Marieke Giasson, who lives at Bay Bridge Estates in Brunswick, said monthly lot rent typically went up about $15 or $20 a year. She paid $410 a month in 2021. Then, Legacy Communities, an Arizona company that owns about 70 manufactured home parks around the country, bought her park.

In the last three years, Giasson said rent has increased by 46%. She now pays about $600 a month.

"I've got a couple more rent increases left before I can't be here," she said.

Giasson said one of her older neighbors who relies on a monthly Supplemental Security Income of less than $1,000, was recently served an eviction notice.

"Where are these people going to go? I'm not currently one of these people, but that's on the horizon if things keep going the way they are," Giasson said.

Maine lawmakers debate new protections

The Mills administration is backing several pieces of legislation designed to support mobile home residents who want to buy their parks or prevent large equity firms from buying them in the first place.

One proposal would impose a temporary moratorium on some mobile home park sales. Another measure would require certain corporations to pay a transfer fee for each mobile home lot purchased through a park sale.

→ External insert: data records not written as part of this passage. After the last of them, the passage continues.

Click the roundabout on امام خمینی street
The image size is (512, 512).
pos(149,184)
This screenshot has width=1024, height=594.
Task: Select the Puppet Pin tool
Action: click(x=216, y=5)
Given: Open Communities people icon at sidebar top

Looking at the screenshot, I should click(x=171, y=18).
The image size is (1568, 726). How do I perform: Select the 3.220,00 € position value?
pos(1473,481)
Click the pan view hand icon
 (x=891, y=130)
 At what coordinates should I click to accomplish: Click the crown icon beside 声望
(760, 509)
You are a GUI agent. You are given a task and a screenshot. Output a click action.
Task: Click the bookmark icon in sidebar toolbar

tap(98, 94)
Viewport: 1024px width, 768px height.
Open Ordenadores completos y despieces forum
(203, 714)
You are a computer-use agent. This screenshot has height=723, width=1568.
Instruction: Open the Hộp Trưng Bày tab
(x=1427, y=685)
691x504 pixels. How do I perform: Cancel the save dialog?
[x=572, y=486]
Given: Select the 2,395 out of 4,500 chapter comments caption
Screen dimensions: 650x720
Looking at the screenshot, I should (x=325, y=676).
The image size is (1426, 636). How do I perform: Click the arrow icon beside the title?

The collected fees would go toward a Mobile Home Park Preservation and Assistance Fund, which would be used to help resident cooperatives finance the purchase of their communities. The Legislature is also considering adding more money to the governor's recently-created Mobile Home Preservation Fund.

And under a third bill, Maine resident cooperatives that match or exceed the sale price of their mobile home park would receive a right of first refusal, even if they can't come up with a cash offer like their corporate competitors.

Similar provisions are on the books in Connecticut, Massachusetts and Rhode Island, among other states.

But Therese Desfosses, president of State Manufactured Homes, told state lawmakers this spring that a right of first refusal proposal would give residents an unfair advantage over other potential buyers.

"The residents should have equal standing with any other interested purchaser, not special treatment that usurps our rights," said Desfosses, whose family company owns two manufactured housing communities in Scarborough.

But Dawn Beaulieu of Friendly Village doesn't see it as special treatment. Residents, she said, deserve more tools to successfully compete with large equity firms.

"Why are we not giving the residents of the state of Maine every opportunity to control their own fate?" she said. "Why are we keeping a law on the books that almost gives the advantage to these out-of-state monopolies and conglomerates that are coming in and making these purchases and buying up land in Maine?"

On Tuesday, the Friendly Village residents submitted their own bid to purchase the park for more than the community's initial asking price of $22 million.

They're waiting for a response from the park's owners. And the right of first refusal bill and other measures await further votes in the Legislature. The proposals include emergency clauses, meaning they would go into effect immediately if they pass the Legislature and are signed by Gov. Mills, rather than the typical three-month waiting period.

Meantime, another mobile home park has gone up for sale. An anonymous buyer is offering $3.1 million to buy Spruce Ridge Mobile Home Park in Winslow, according to state officials.